His short notice replacement came as a disappointment to many as Jahamal Hill was supposed to make his UFC debut after the Contender Series, but visa struggles tripped him up. Khadis Ibragimov (6-0) is a wrestling based fighter coming from the M-1 promotion. The combat Sambo world champ has impressive ground control and no shortage of submissions to whip out. Although Jung is a promising striker, he doesn’t have the instant KO ability to keep this from hitting the floor, where the Russian will take a sizeable advantage.
Take the Shot: Khadis Ibragimov via Round 1 Submission
Kenan Song vs. Derrick Krantz (WW)
Kenan Song (14-4, 2-1 UFC) opened his UFC showing well with two knockouts, although most recently dropping a decision to Alex Morono. Song is a powerful striker with some nice wrestling to back it up, making himself a terrifying hybrid fighter with a chance to finish from all levels.
Derrick Krantz (22-11, 0-1 UFC) had an insanely tough draw in his debut with Vicente Luque. He almost pulled off the upset, dropping Luque in the opening seconds before getting KO’d eventually. Although I think he might be making too fast of a turnaround, Krantz has some real power along with incredible wrestling. He was even able to hold Luque down for a bit and will likely find success like that against lesser opponents.
This will almost assuredly be an amazing fight, one way or another. Both fighters love to push the pace and work to do that while using their power and ground skill. I see Song with the power and technique advantage on the feet, but Krantz likes to go to the ground more often. That has been an issue for Krantz in the past, as he has struggled against high-level grapplers. That in combination with a quick turnaround makes this a match rough for Krantz, but amazing for the fans.
Take the Shot: Kenan Song via Round 3 Knockout
Yanan Wu vs. Mizuki Inoue (FLW)
Yanan Wu (11-2, 1-1 UFC) has been a fun prospect to watch out for whenever the UFC travels to China. She is a striker with incredible power and quick movements.
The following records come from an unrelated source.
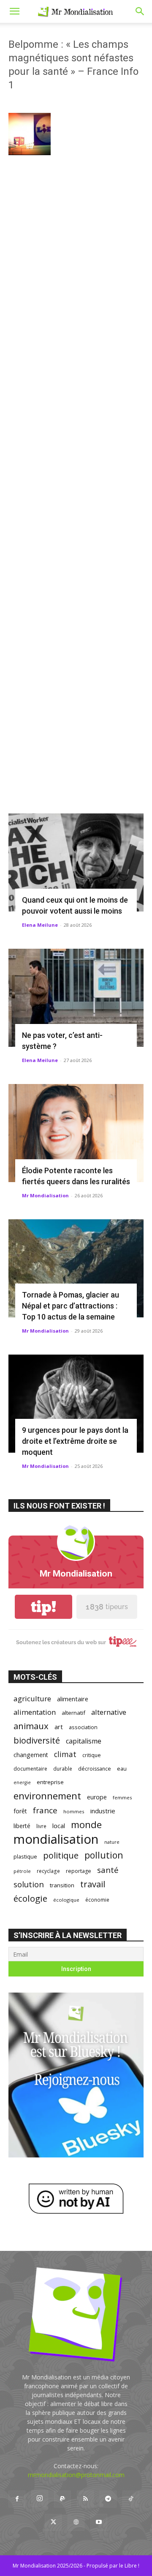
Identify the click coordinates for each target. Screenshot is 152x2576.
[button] (14, 11)
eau (122, 1768)
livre (41, 1826)
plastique (25, 1856)
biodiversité (37, 1740)
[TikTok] (130, 2499)
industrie (102, 1811)
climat (65, 1754)
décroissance (94, 1768)
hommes (73, 1811)
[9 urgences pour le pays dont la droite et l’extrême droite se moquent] (76, 1404)
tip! (43, 1606)
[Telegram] (108, 2499)
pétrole (22, 1871)
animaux (31, 1726)
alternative (108, 1712)
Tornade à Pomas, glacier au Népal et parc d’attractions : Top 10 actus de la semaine (70, 1305)
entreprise (50, 1782)
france (45, 1810)
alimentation (35, 1712)
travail (92, 1884)
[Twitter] (53, 2522)
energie (22, 1782)
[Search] (140, 11)
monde (86, 1824)
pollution (103, 1855)
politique (61, 1855)
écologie (30, 1898)
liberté (22, 1826)
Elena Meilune (40, 925)
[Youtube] (98, 2522)
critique (91, 1755)
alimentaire (72, 1699)
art (58, 1726)
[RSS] (85, 2499)
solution (29, 1884)
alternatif (73, 1712)
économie (97, 1899)
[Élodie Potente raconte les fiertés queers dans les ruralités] (76, 1133)
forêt (20, 1811)
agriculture (32, 1698)
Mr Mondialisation (45, 1195)
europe (97, 1797)
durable (62, 1768)
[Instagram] (39, 2498)
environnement (47, 1795)
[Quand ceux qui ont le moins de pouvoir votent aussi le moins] (76, 862)
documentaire (30, 1768)
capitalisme (83, 1741)
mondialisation (56, 1839)
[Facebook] (16, 2499)
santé (108, 1869)
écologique (66, 1900)
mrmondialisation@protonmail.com (76, 2475)
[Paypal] (62, 2499)
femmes (122, 1797)
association (83, 1727)
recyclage (48, 1870)
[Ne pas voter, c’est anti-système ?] (76, 998)
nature (111, 1842)
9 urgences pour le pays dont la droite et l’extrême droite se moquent (75, 1441)
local (58, 1825)
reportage (78, 1871)
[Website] (76, 2522)
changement (31, 1755)
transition (62, 1885)
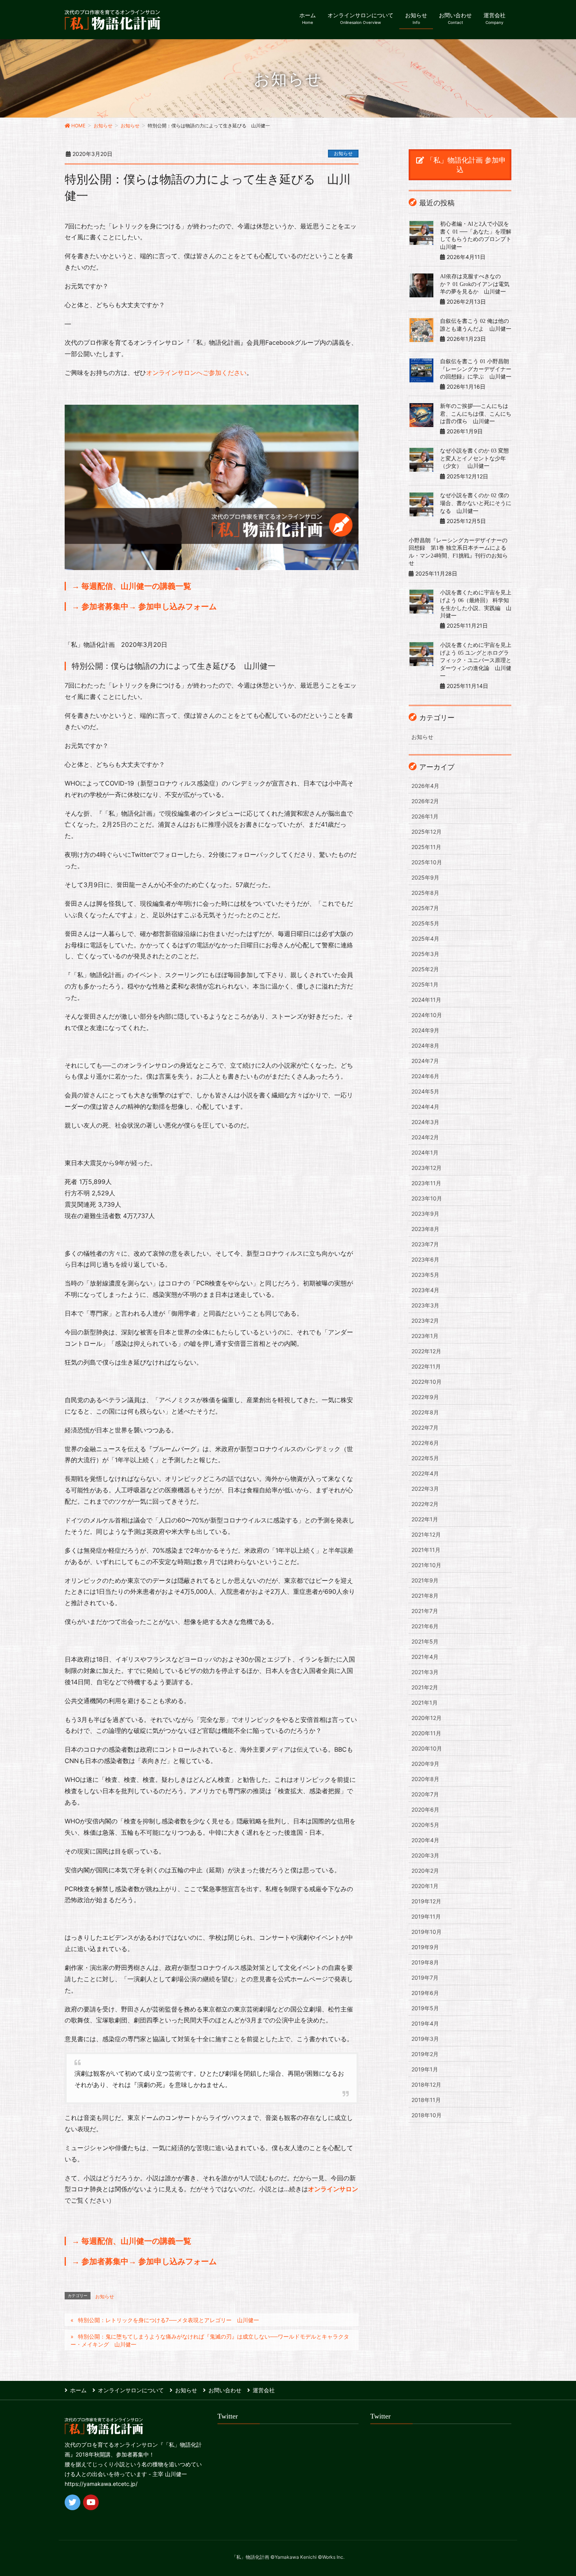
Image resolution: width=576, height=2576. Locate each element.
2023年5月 (425, 1274)
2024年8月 (425, 1045)
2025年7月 (425, 908)
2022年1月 (424, 1519)
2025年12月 (426, 831)
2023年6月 (425, 1259)
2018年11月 (426, 2099)
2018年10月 (426, 2115)
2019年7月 (424, 1977)
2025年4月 (425, 938)
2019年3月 (425, 2038)
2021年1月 (424, 1702)
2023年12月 (426, 1167)
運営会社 (264, 2390)
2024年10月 (426, 1015)
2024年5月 (425, 1091)
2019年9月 (425, 1947)
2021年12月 (426, 1534)
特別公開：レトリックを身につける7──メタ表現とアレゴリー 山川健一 (168, 2320)
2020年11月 (426, 1733)
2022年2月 (424, 1504)
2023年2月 (425, 1320)
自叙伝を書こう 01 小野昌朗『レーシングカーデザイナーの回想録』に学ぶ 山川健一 (475, 369)
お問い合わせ (224, 2390)
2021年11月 (425, 1549)
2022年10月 (426, 1381)
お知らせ (343, 153)
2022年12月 (426, 1351)
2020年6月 (425, 1809)
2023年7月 (425, 1244)
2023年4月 (425, 1290)
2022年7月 (424, 1427)
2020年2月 (425, 1870)
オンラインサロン (333, 2189)
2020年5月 (425, 1824)
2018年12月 (426, 2084)
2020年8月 (425, 1779)
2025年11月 (426, 847)
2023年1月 (424, 1335)
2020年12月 (426, 1717)
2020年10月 (426, 1748)
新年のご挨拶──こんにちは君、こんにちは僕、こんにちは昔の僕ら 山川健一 (475, 413)
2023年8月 (425, 1229)
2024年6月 (425, 1076)
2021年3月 (424, 1672)
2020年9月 (425, 1763)
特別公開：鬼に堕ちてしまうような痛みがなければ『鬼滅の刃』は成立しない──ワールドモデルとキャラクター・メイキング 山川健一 (210, 2340)
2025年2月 (425, 969)
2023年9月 (425, 1213)
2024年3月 (425, 1122)
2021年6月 (424, 1626)
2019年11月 (426, 1916)
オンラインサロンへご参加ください (196, 373)
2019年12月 (426, 1901)
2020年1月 (424, 1886)
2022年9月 (425, 1397)
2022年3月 (425, 1488)
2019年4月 (425, 2023)
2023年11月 (426, 1183)
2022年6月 (425, 1442)
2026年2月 (425, 801)
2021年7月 (424, 1611)
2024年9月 (425, 1030)
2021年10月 (426, 1565)
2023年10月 (426, 1198)
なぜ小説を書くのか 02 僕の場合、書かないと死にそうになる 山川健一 (475, 503)
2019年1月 (424, 2069)
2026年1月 (424, 816)
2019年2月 (424, 2054)
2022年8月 (425, 1412)
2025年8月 (425, 892)
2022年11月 (426, 1366)
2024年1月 (424, 1152)
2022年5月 (425, 1458)
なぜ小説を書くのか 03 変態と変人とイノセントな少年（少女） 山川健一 (474, 458)
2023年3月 (425, 1305)
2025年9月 (425, 877)
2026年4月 (425, 785)
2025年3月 (425, 953)
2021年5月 (424, 1641)
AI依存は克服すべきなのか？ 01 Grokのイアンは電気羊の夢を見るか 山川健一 (474, 284)
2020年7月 (425, 1794)
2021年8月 (424, 1595)
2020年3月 (425, 1855)
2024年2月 (425, 1137)
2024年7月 (425, 1060)
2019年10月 (426, 1931)
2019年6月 (425, 1992)
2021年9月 (424, 1580)
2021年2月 (424, 1687)
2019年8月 (425, 1962)
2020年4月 (425, 1840)
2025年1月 (424, 984)
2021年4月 (424, 1656)
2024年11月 (426, 999)
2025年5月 (425, 923)
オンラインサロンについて (131, 2390)
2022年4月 (425, 1473)
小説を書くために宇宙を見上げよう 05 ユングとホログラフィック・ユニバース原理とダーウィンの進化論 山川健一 (475, 660)
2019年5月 (425, 2008)
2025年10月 (426, 862)
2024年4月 (425, 1106)
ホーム (78, 2390)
She has a limited ground game and was stifled there by Gina Mazany in her debut. While Mazany has some credentialed wrestling, being worked over by her is not the most telling sign of a good fighter.
Mizuki Inoue (13-5) is finally getting a step up to the UFC from Invicta. The Shooto boxing and kickboxing champion has good striking, but does her best work on the back foot working in counters. Her real skill is in the ground game, where she can use her judo and submissions to lock up a choke and finish the fight.
In striking, Wu has a clear advantage, especially with Inoue’s issues with speed in her fights. However, this match will inevitably hit the floor and when it does, I don’t see a way that Wu will find success. The grappling of her Japanese opponent is too high level and Wu has struggled off her back, as shown against Mazany.
Take the Shot: Mizuki Inoue via Round 2 Submission
This card is filled with prospects from top to bottom, as well as a championship fight and quite a few matches with finishes bred into them.
You can already tell this will be a good one.